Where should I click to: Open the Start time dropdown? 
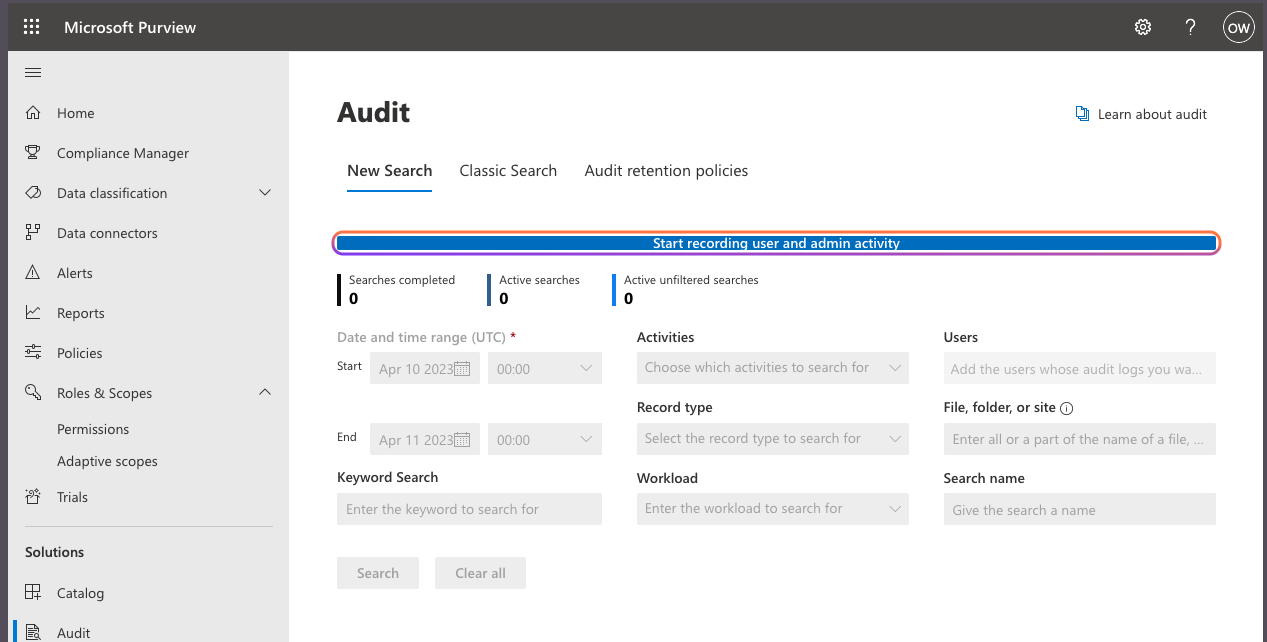point(544,369)
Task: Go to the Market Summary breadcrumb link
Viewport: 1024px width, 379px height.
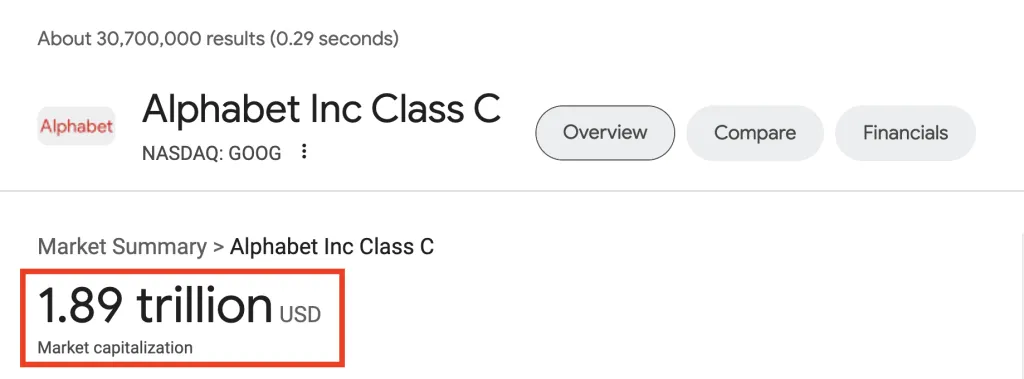Action: [122, 247]
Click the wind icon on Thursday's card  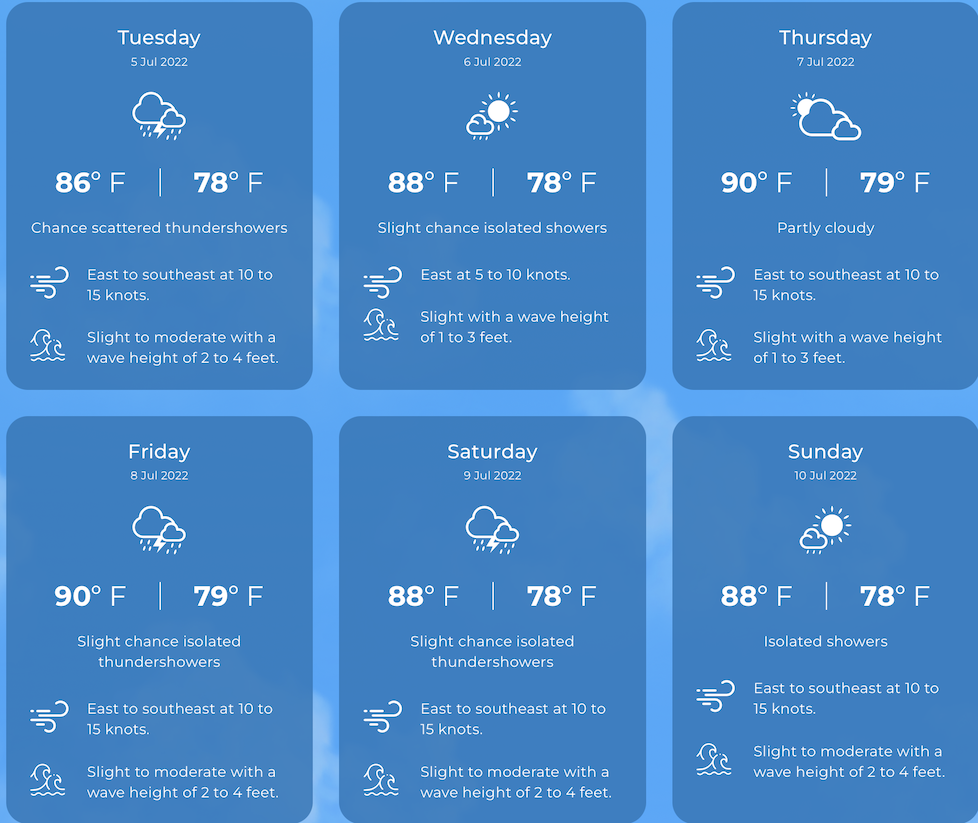point(715,284)
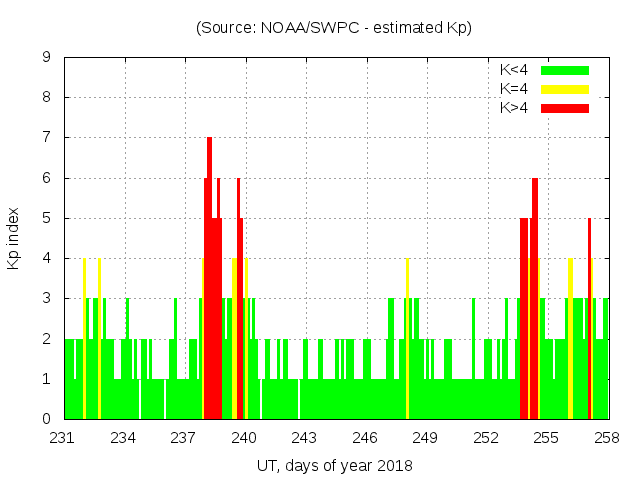Screen dimensions: 640x480
Task: Click the 'Kp index' y-axis label
Action: pos(15,238)
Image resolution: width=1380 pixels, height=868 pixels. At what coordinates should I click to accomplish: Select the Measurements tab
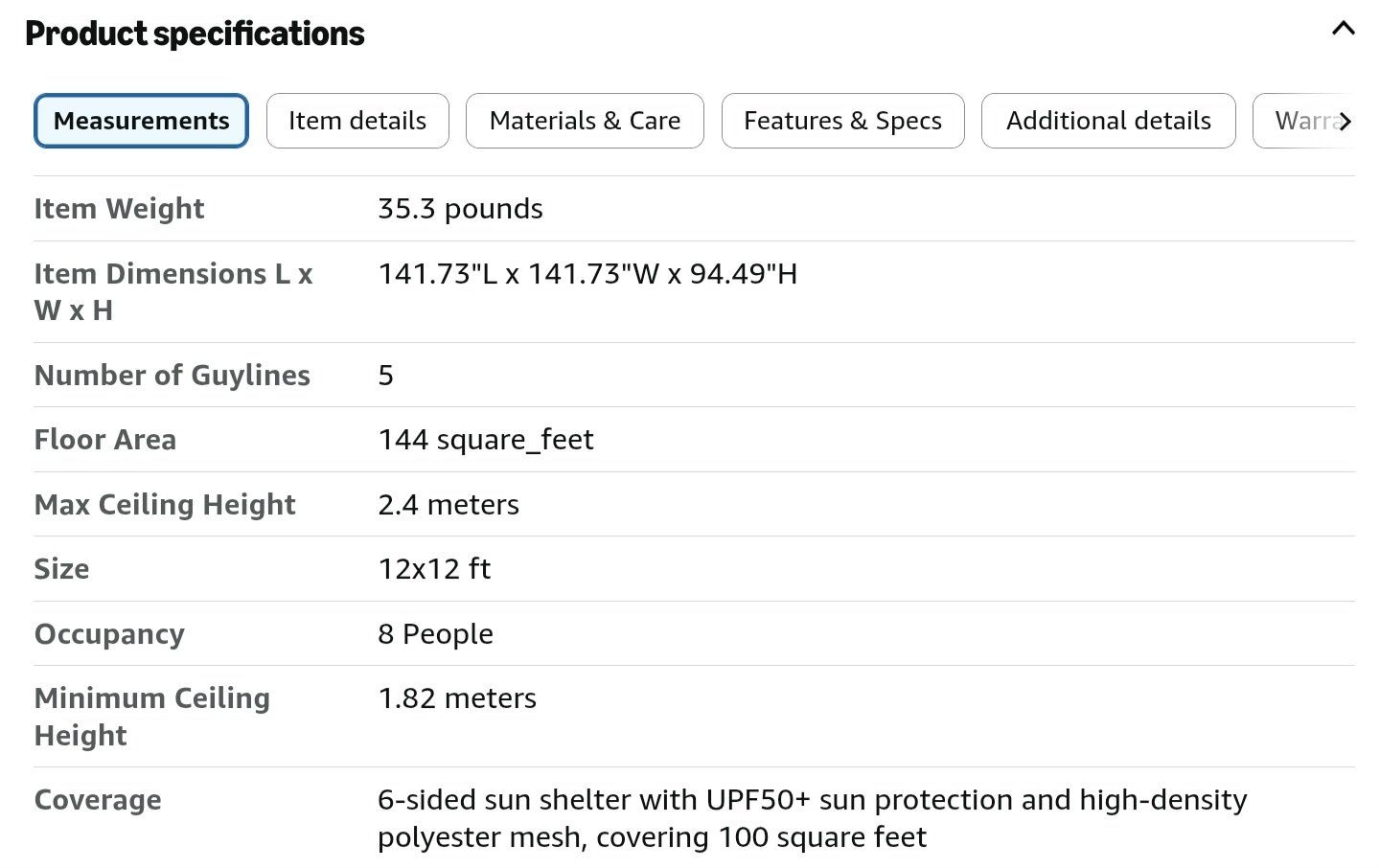pos(141,121)
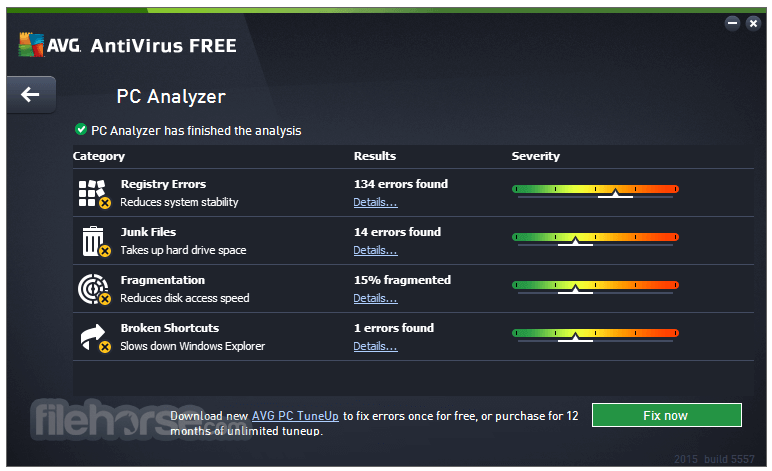Screen dimensions: 772x471
Task: View Details for Fragmentation results
Action: (x=375, y=298)
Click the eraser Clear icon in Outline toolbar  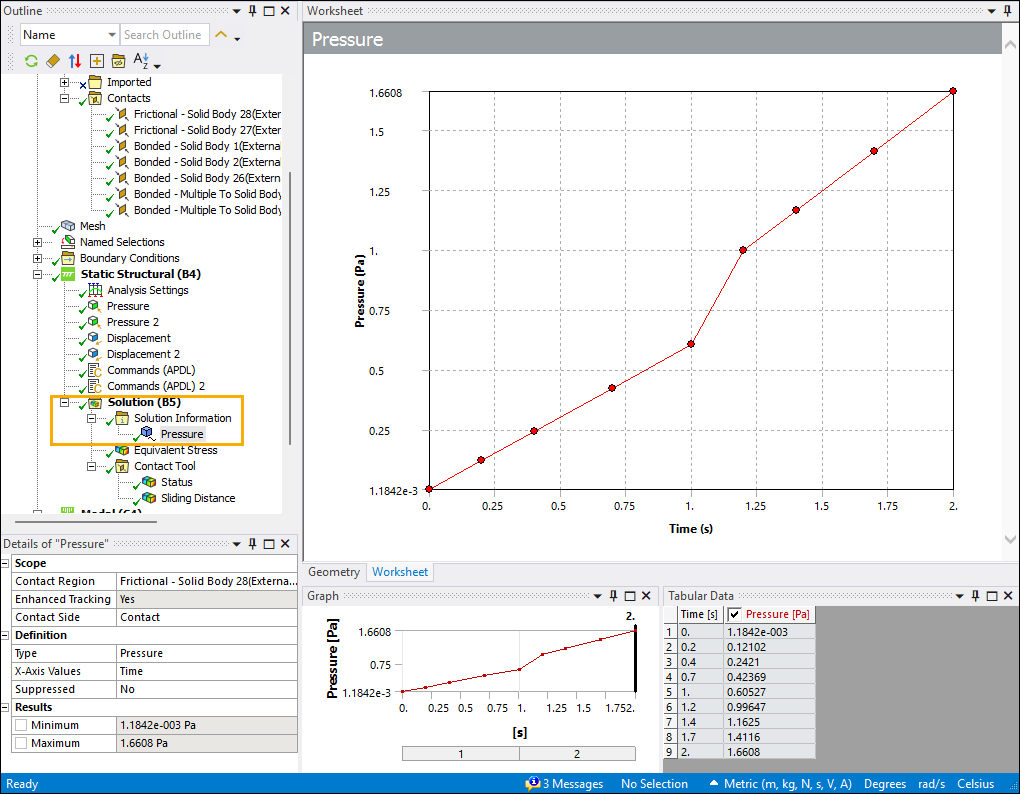53,61
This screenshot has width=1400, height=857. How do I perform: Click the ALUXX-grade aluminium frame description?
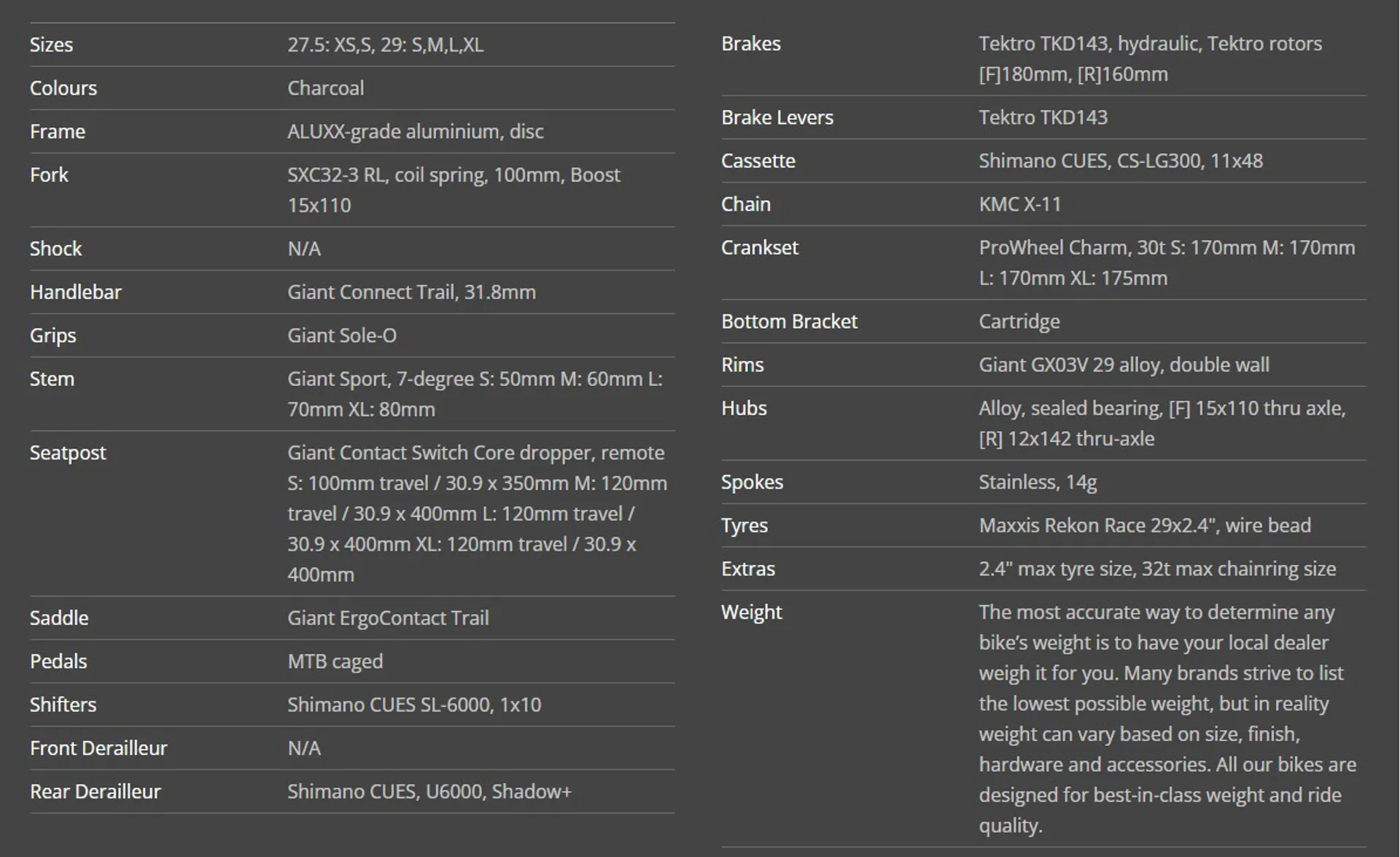click(415, 131)
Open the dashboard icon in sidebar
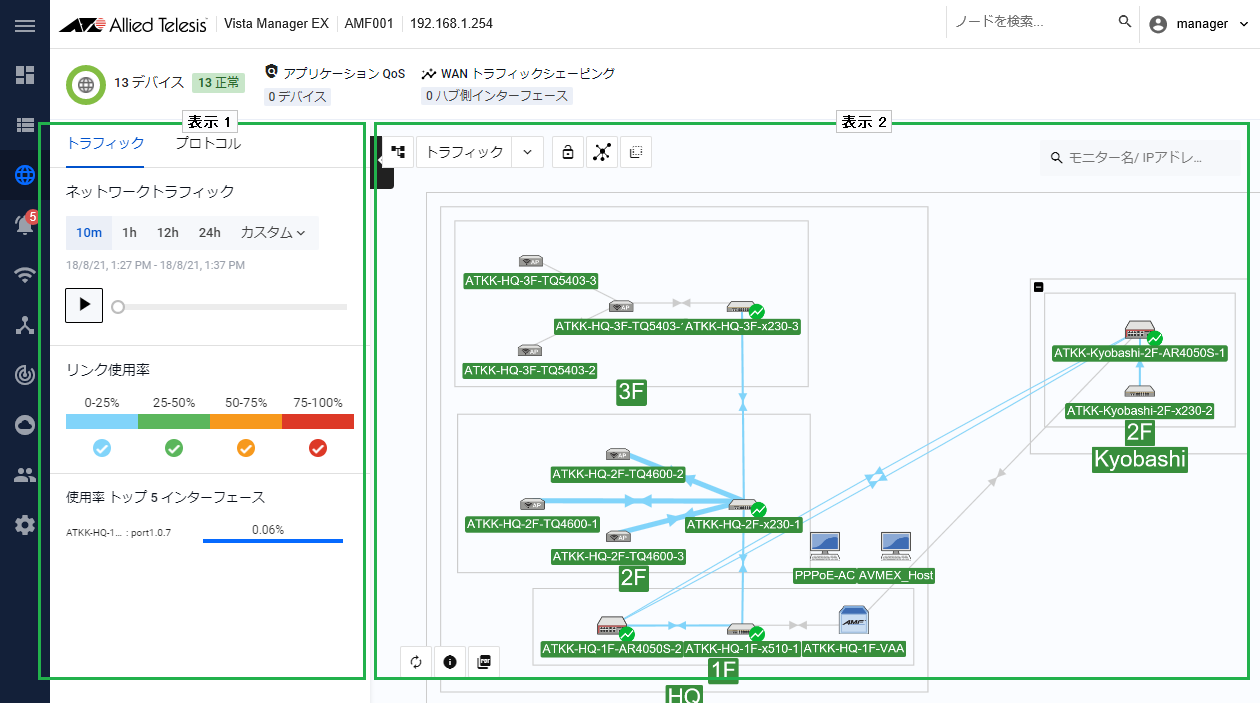The image size is (1260, 703). click(x=25, y=75)

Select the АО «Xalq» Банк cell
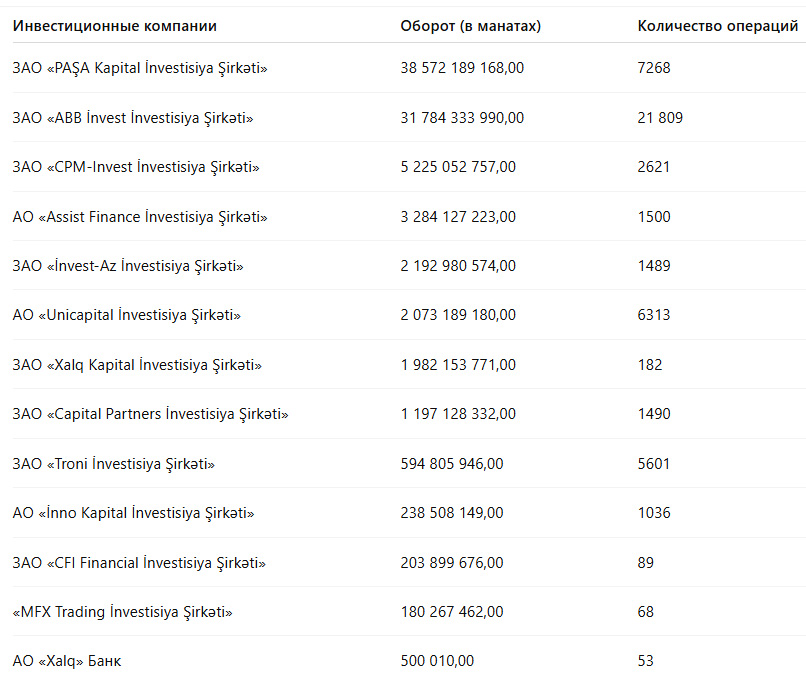click(68, 661)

▶ Brief:
Please extract every line of the material above that contains the word "Open", treating uppercase and lowercase as different.

▶ Solution to the problem:
Where should I click to: Open the Start time dropdown? 
Open the dashboard icon in sidebar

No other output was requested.